Rescoping of type variables into return types: agreeing on a specification

Some type checkers such as mypy and pyright implement special rules for rescoping type variables into the return type of a function. This allows such an example to typecheck:

from collections.abc import Callable

def make_identity[T]() -> Callable[[T], T]:
    return lambda x: x

f = make_identity()

reveal_type(f)
# mypy 1.11.1 shows:
#    Revealed type is "def [T] (T`2) -> T`2"
# pyright 1.1.375 shows:
#    Type of "f" is "(T@make_identity) -> T@make_identity"

print(f(0), f("abc"))  # f is polymorphic!

Here, type variable T is rescoped to the callable returned by make_identity, allowing make_identity to return a polymorphic function. This behaviour is not currently formalised in the typing spec. Here is how pyright currently documents it:

When a TypeVar or ParamSpec appears within parameter or return type annotations for a function and it is not already bound to an outer scope, it is normally bound to the function. As an exception to this rule, if the TypeVar or ParamSpec appears only within the return type annotation of the function and only within a single Callable in the return type, it is bound to that Callable rather than the function. This allows a function to return a generic Callable.

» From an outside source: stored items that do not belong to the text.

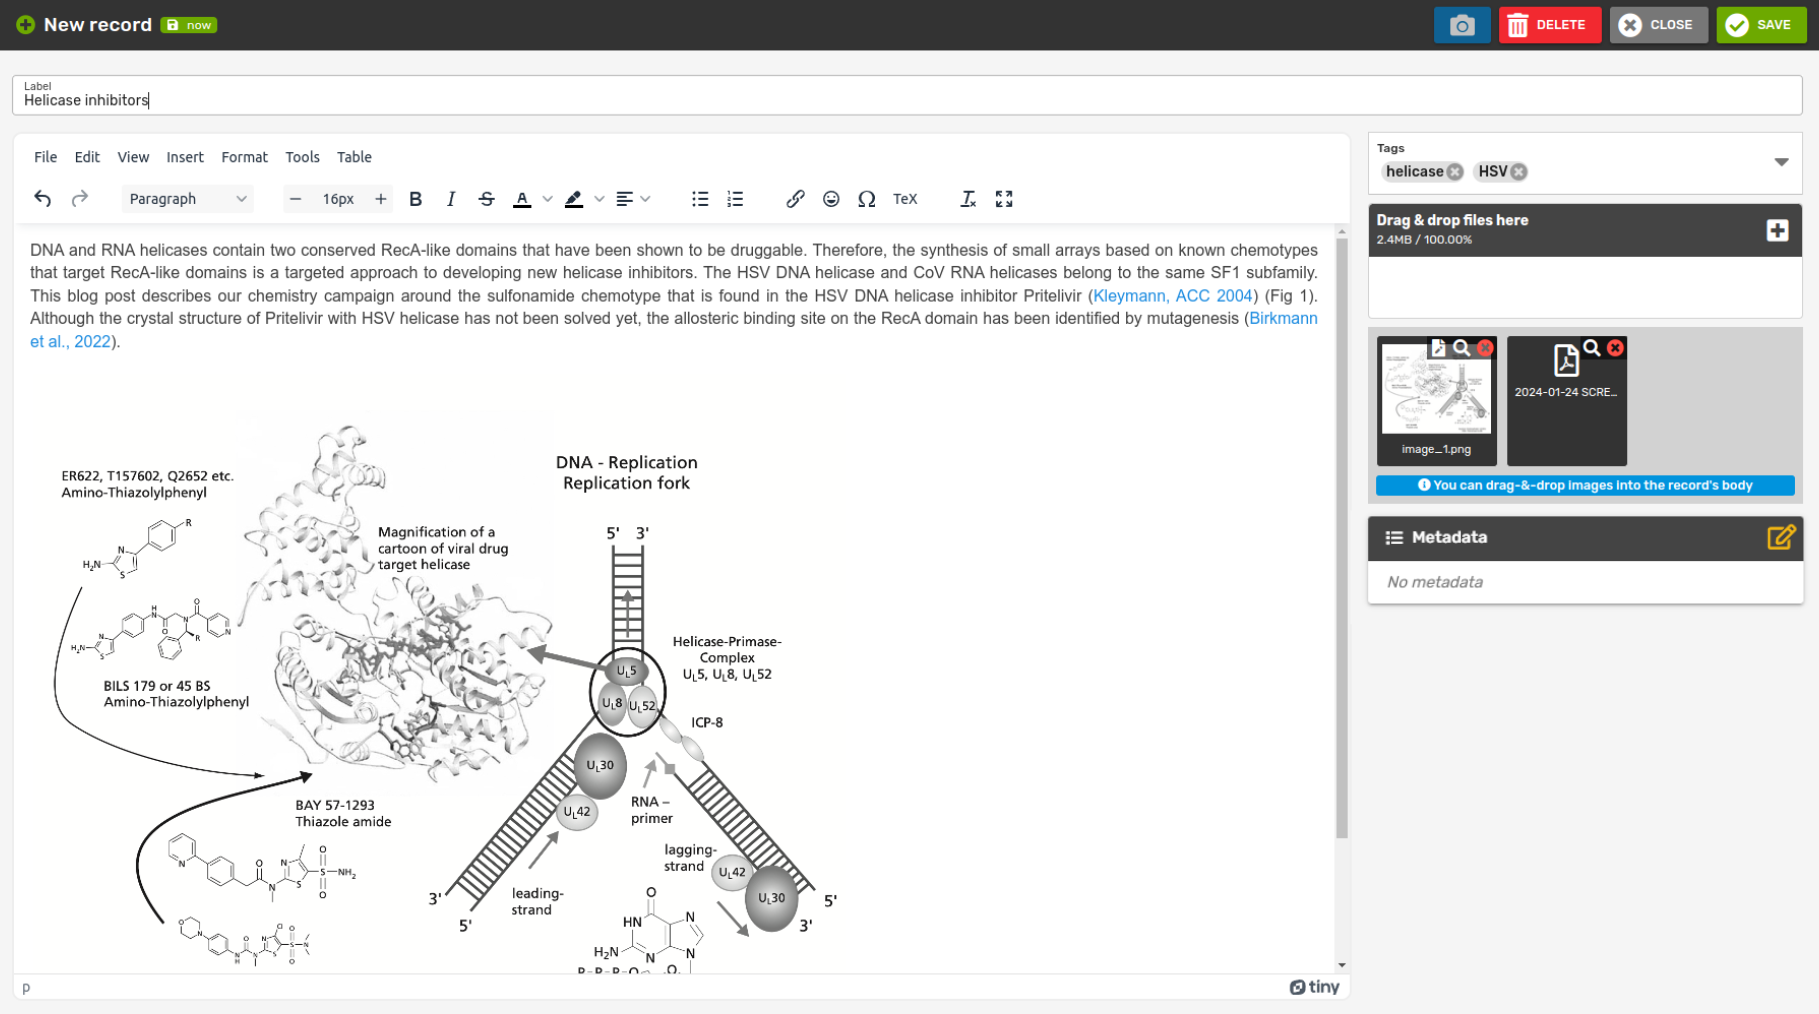Click the clear formatting icon
1819x1014 pixels.
[967, 199]
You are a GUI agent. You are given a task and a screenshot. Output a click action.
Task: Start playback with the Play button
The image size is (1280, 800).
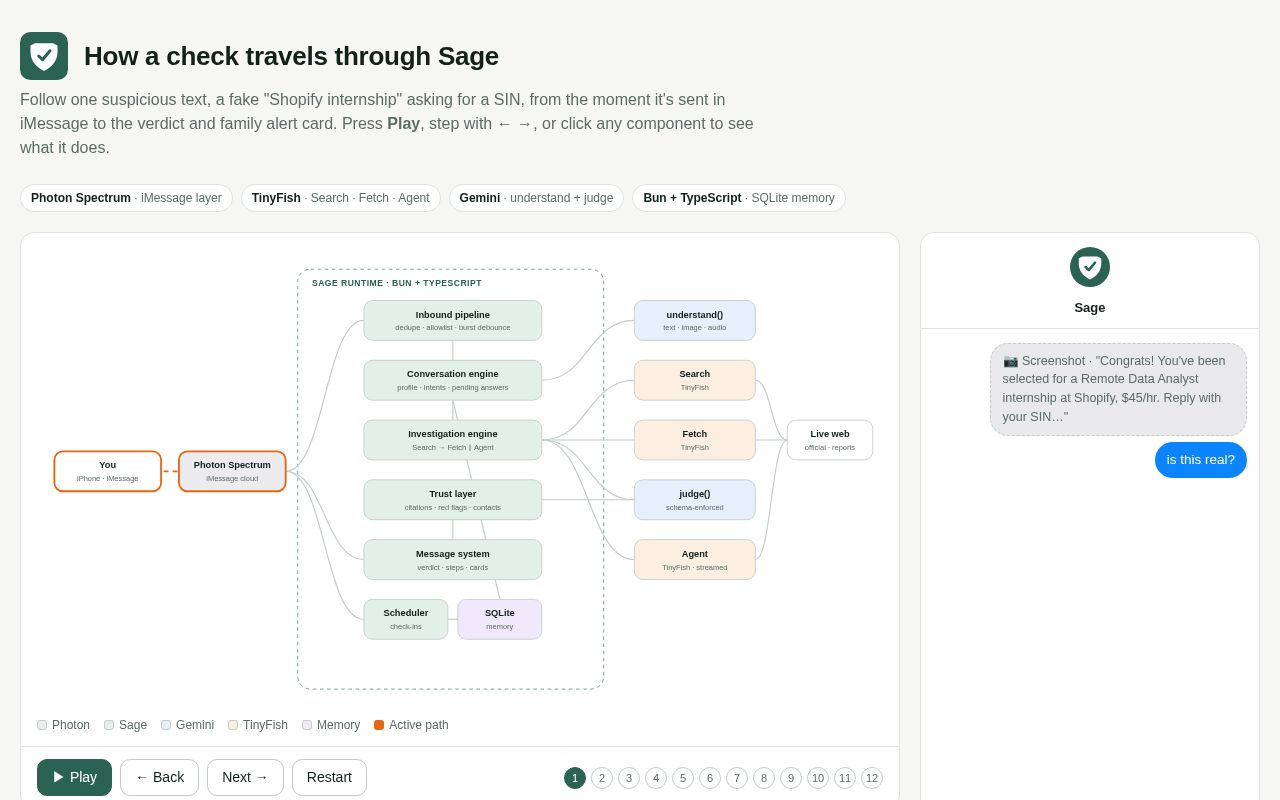(74, 777)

As mentioned by @erictraut in another thread, this rule is only a best-effort attempt at matching some undocumented behaviour from mypy. The typing spec should decide what the exact rule must be here. My hope is that this post can start a discussion on this topic.


However, such a discussion cannot be limited to simply making a decision about whether or not the rule above should be made official. Indeed, this rule strikes me as oddly specific and more importantly, it does not capture the more general and sometimes inconsistent behaviours that are currently implemented by type checkers. I’ll give two examples below.

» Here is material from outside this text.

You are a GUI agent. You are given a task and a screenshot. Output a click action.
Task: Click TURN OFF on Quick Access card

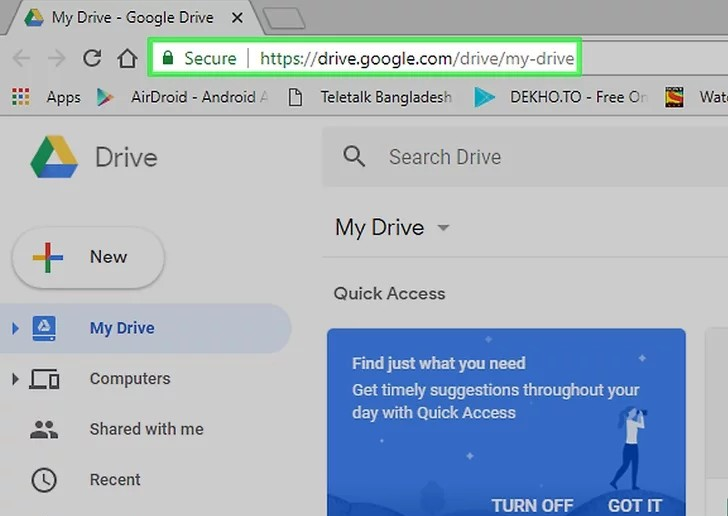click(x=531, y=504)
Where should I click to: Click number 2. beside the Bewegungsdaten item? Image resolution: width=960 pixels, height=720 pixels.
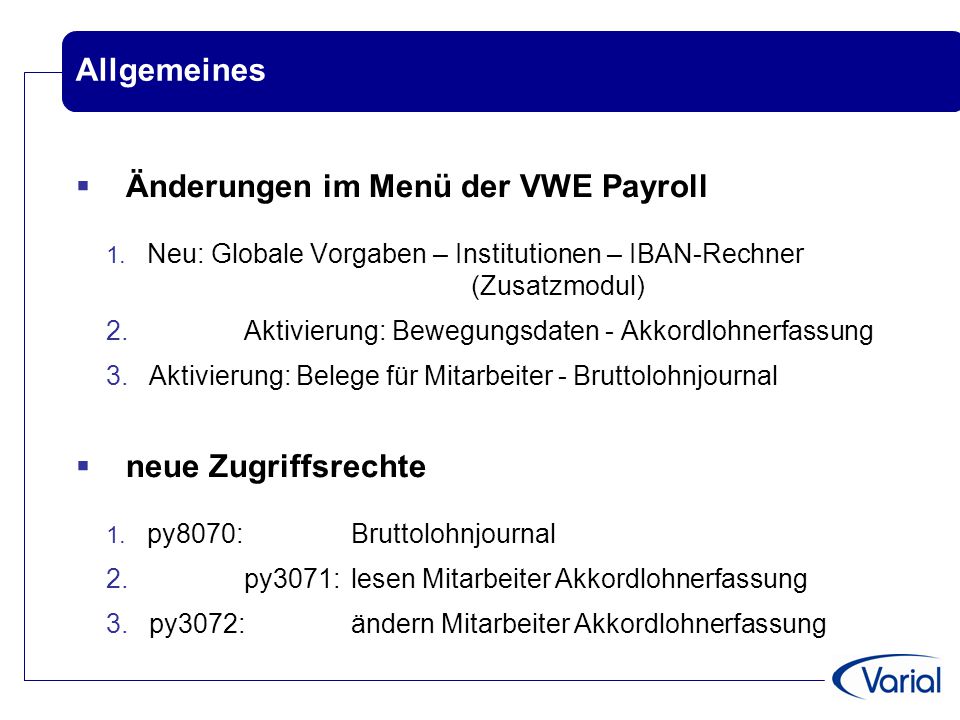116,331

First, mypy also implements rescoping for custom callable protocols, but only if they are pure in the sense that no method other than __call__ is specified (see issue). Pyright used not to implement such a generalisation (see issue), although it may have changed in recent versions. More generally, this raises the question: why should this rescoping rule be restricted to pure callables in the first place?

Second, both mypy and pyright seem to be implementing rescoping in cases that go clearly beyond the rule above. For example, both would accept the following example:

from collections.abc import Callable

def apply_twice[T](f: Callable[[T], T]) -> Callable[[T], T]:
    return lambda x: f(f(x))

def identity[T](x: T) -> T:
    return x

f = apply_twice(identity)

reveal_type(f)  # mypy: Revealed type is "def [T] (T`1) -> T`1"

print(f(0), f("abc"))

Here, variable T does not only appear in the return type of apply_twice, but it is rescoped nonetheless. It is unclear how general the implemented rescoping behaviour is though, in both mypy and pyright. For example, updating pyright from version 1.1.369 to 1.1.375 caused a regression in the codebase of a library I am currently developing, due to an apparent restriction of the (undocumented) rescoping behaviour. Here is a minimal replicating example:

from collections.abc import Callable

def compose[P, T](
    p1: Callable[[P, T], str],
    p2: Callable[[P, T], str]
)    -> Callable[[P, T], str]:
    return lambda p, x: p1(p, x) + p2(p, x)

def foo1(p: object, x: object) -> str:
    return str(x)

def foo2[P](p: P, x: Callable[[P], str]) -> str:
    return x(p)

foo = compose(foo1, foo2)
reveal_type(foo)
# pyright 1.1.369 infers:
#    "(P, (P) -> str) -> str",
#    where P is a type variable bound to the callable.
# pyright 1.1.375 and mypy 1.11.1 infer the less general type:
#    "(object, (object) -> str) -> str",
#    causing them to raise a spurious error below:

p = 0
x: Callable[[int], str] = lambda p: str(p)
foo(p, x)  # pyright 1.1.375 and mypy 1.11.1 report a spurious error

Although I would personally advocate for accepting the code above and assigning foo a polymorphic type, I can imagine counterarguments about keeping the solving algorithm simpler and more efficient at the price of artificial restrictions. I would be curious to hear about what other people think the correct behaviour should be here.


Type variable scoping is currently a major gray area of the typing spec. Anecdotally, it’s also been one of my main source of frustration as a mypy and pyright user. I believe there is an opportunity here to make the behavior of type-checkers more general, more consistent and simpler to explain at the same time. I am looking forward to hearing your thoughts on this.